* **Aim of the task**
Convert the lines starting with the one containing "Given: Click the blue search magnifier button" and running through the last line into a two-column CSV with the columns request and answer. Give one row per request, put each field in quotes, replace line breaks with spaces, and leave out the pictures.

[Lines from a pointing dataset]

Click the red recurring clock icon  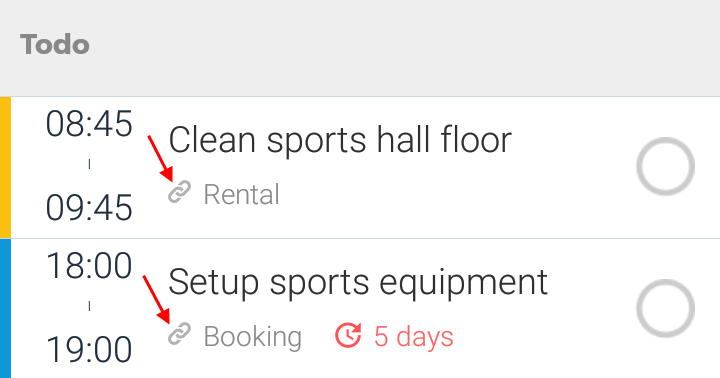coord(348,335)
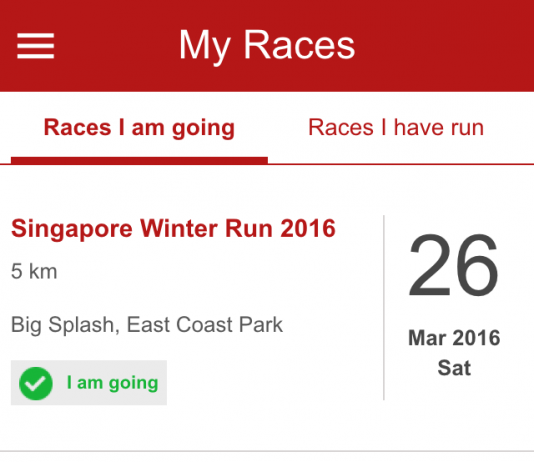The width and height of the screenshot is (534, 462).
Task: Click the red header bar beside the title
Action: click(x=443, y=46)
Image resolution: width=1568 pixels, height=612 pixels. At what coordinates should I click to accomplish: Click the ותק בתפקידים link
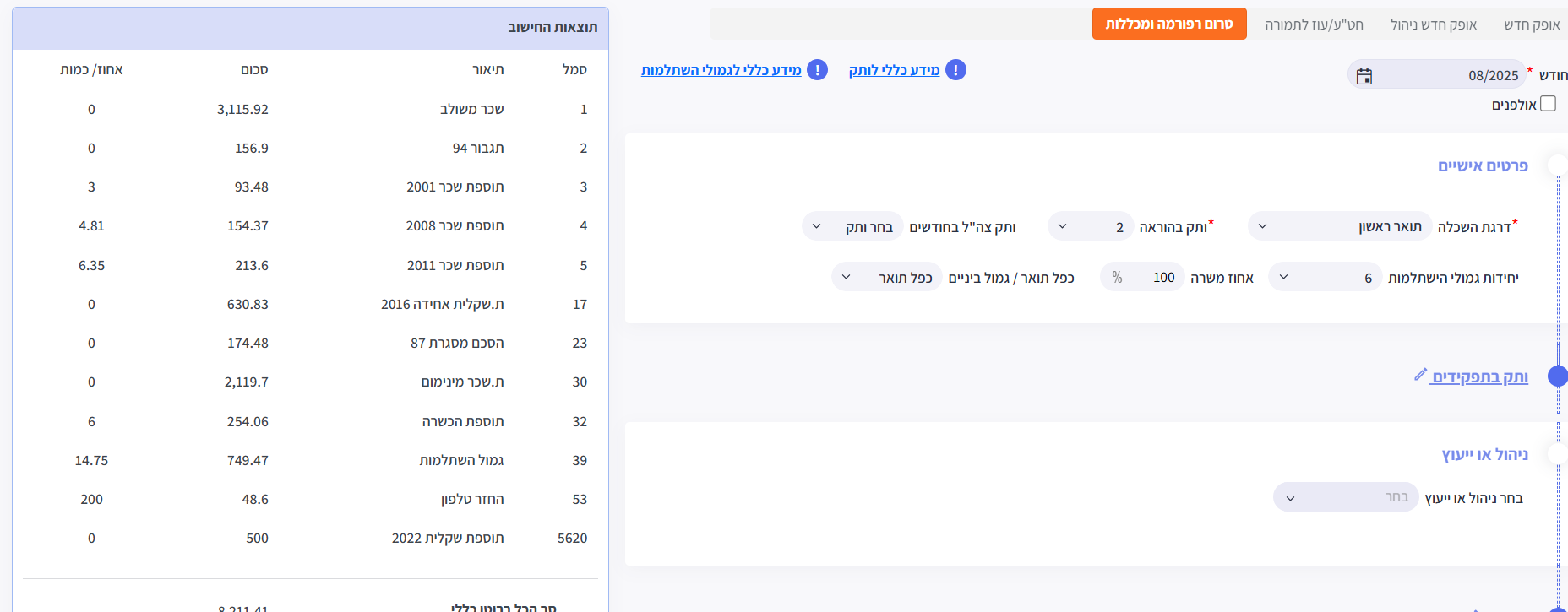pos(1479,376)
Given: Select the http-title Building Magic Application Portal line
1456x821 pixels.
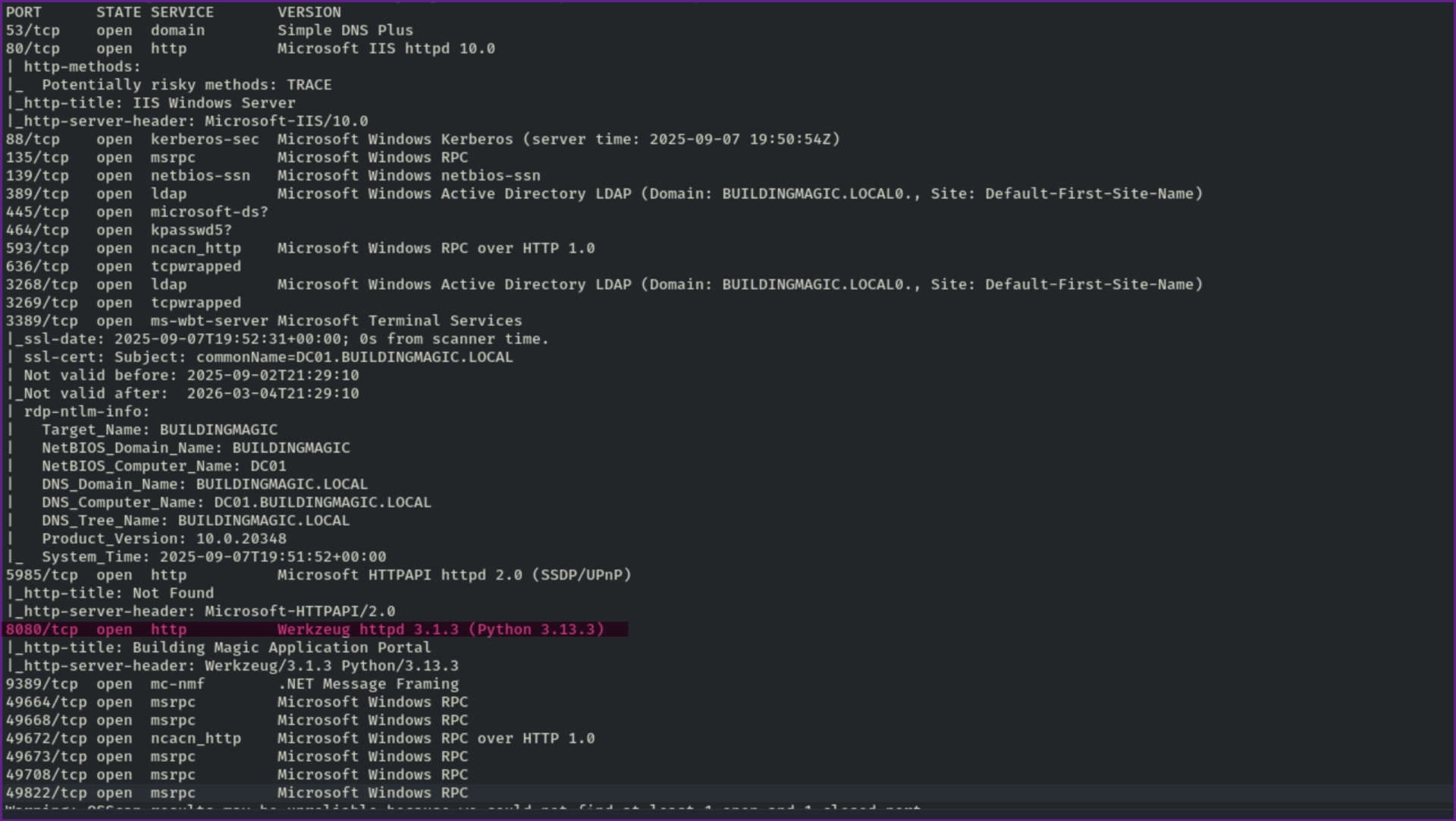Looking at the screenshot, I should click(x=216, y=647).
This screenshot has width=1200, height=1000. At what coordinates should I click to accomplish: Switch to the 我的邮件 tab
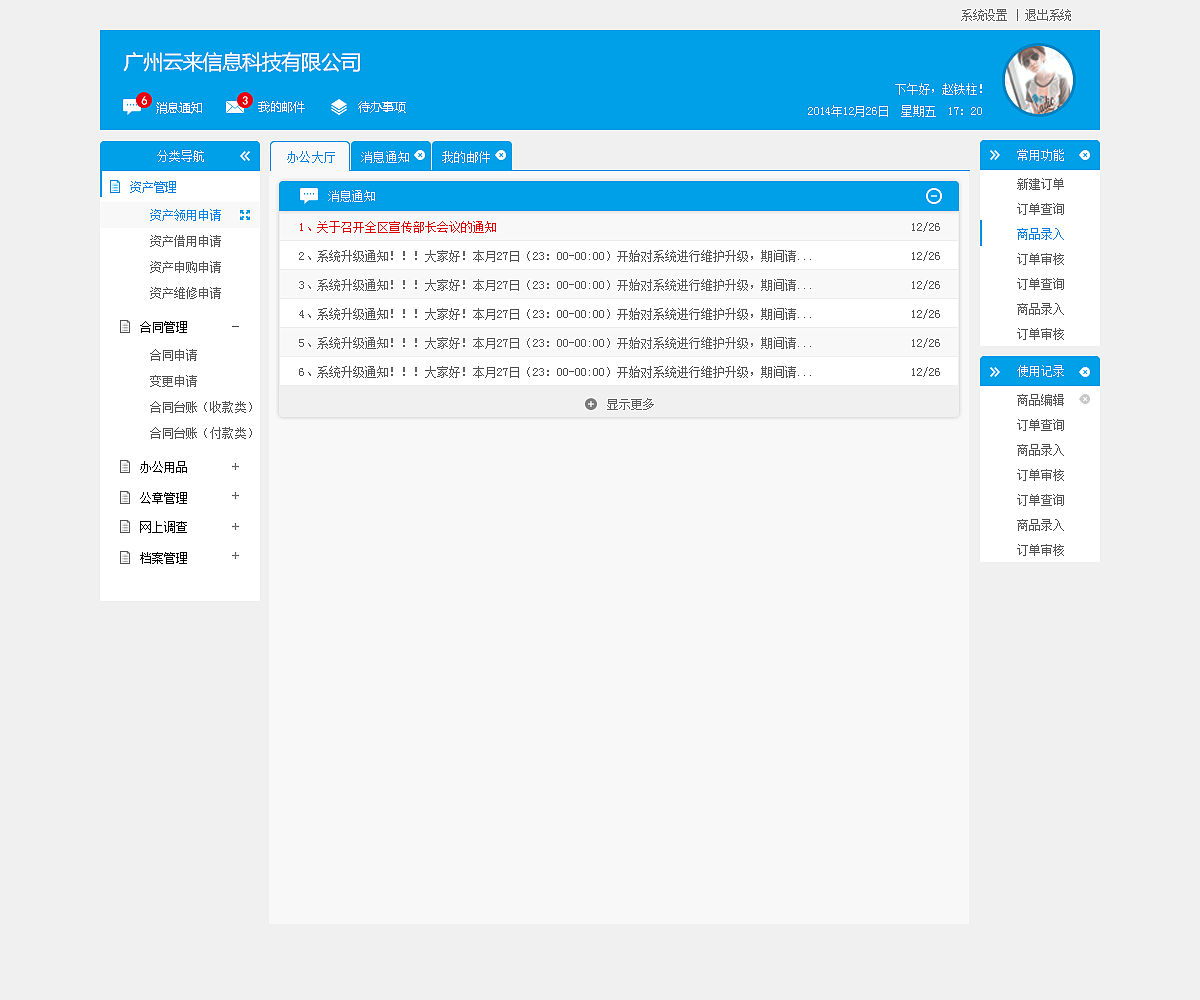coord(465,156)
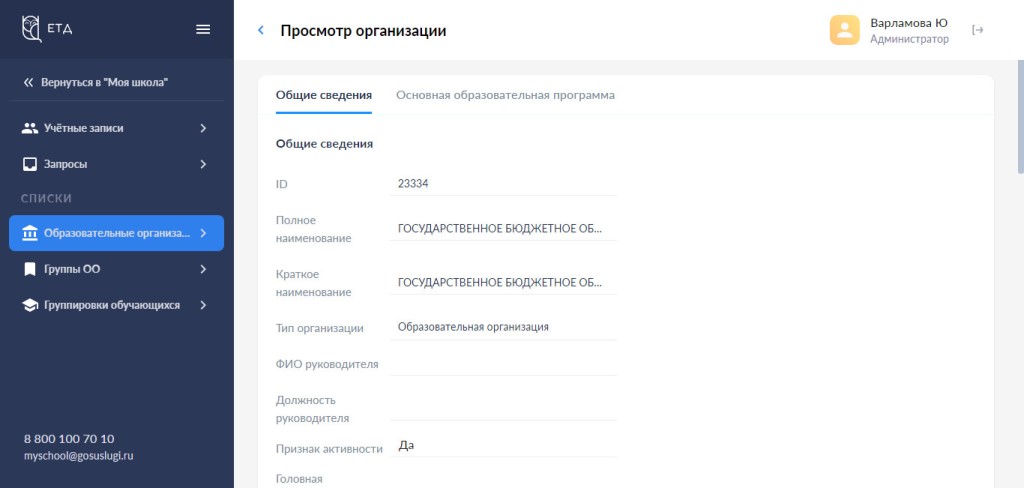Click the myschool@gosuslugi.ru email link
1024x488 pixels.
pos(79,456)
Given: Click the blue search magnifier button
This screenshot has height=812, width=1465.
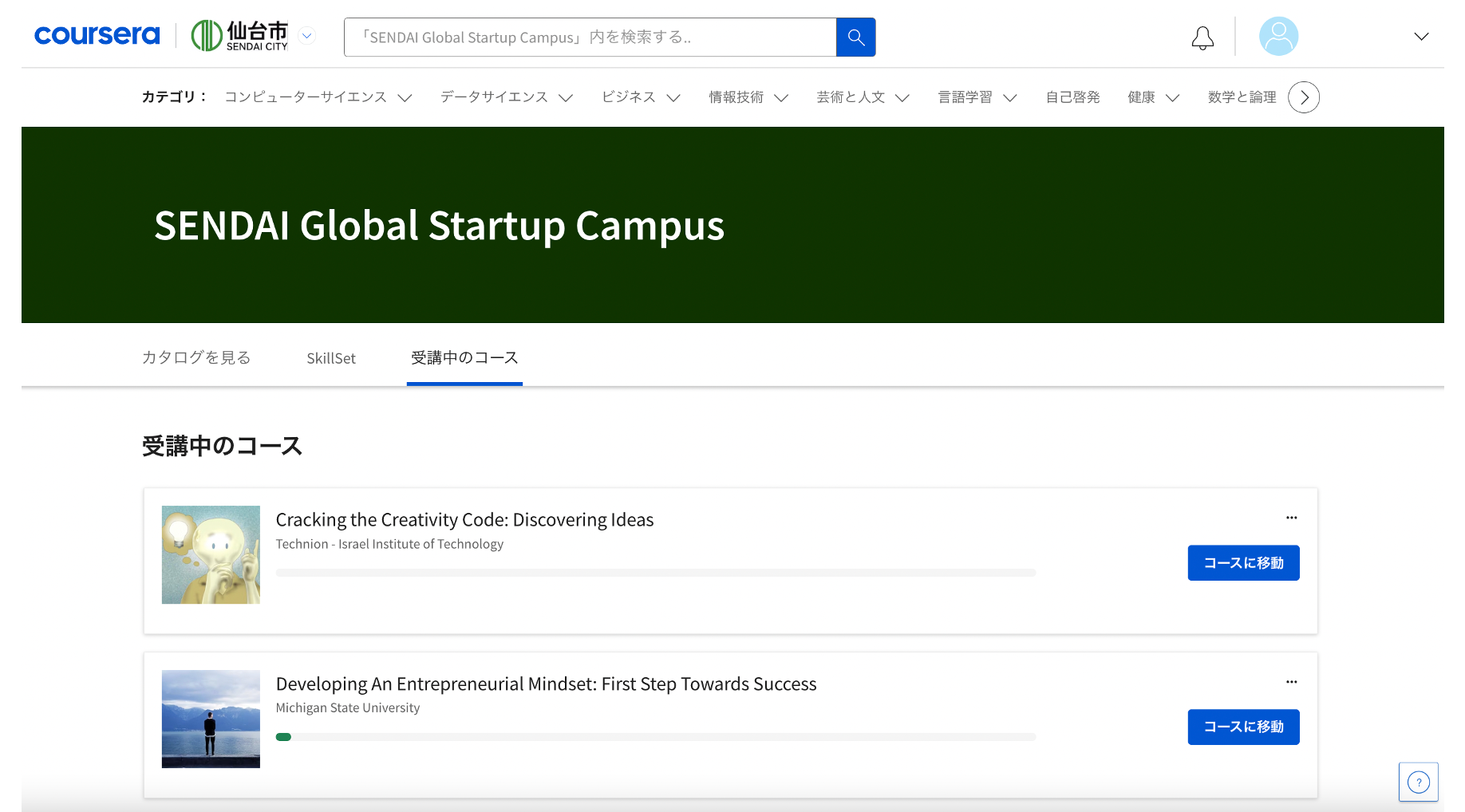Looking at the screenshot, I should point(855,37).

* **Answer to this problem**
request,answer
"Given: Click the blue search magnifier button This screenshot has height=812, width=1465.","Looking at the screenshot, I should point(855,37)."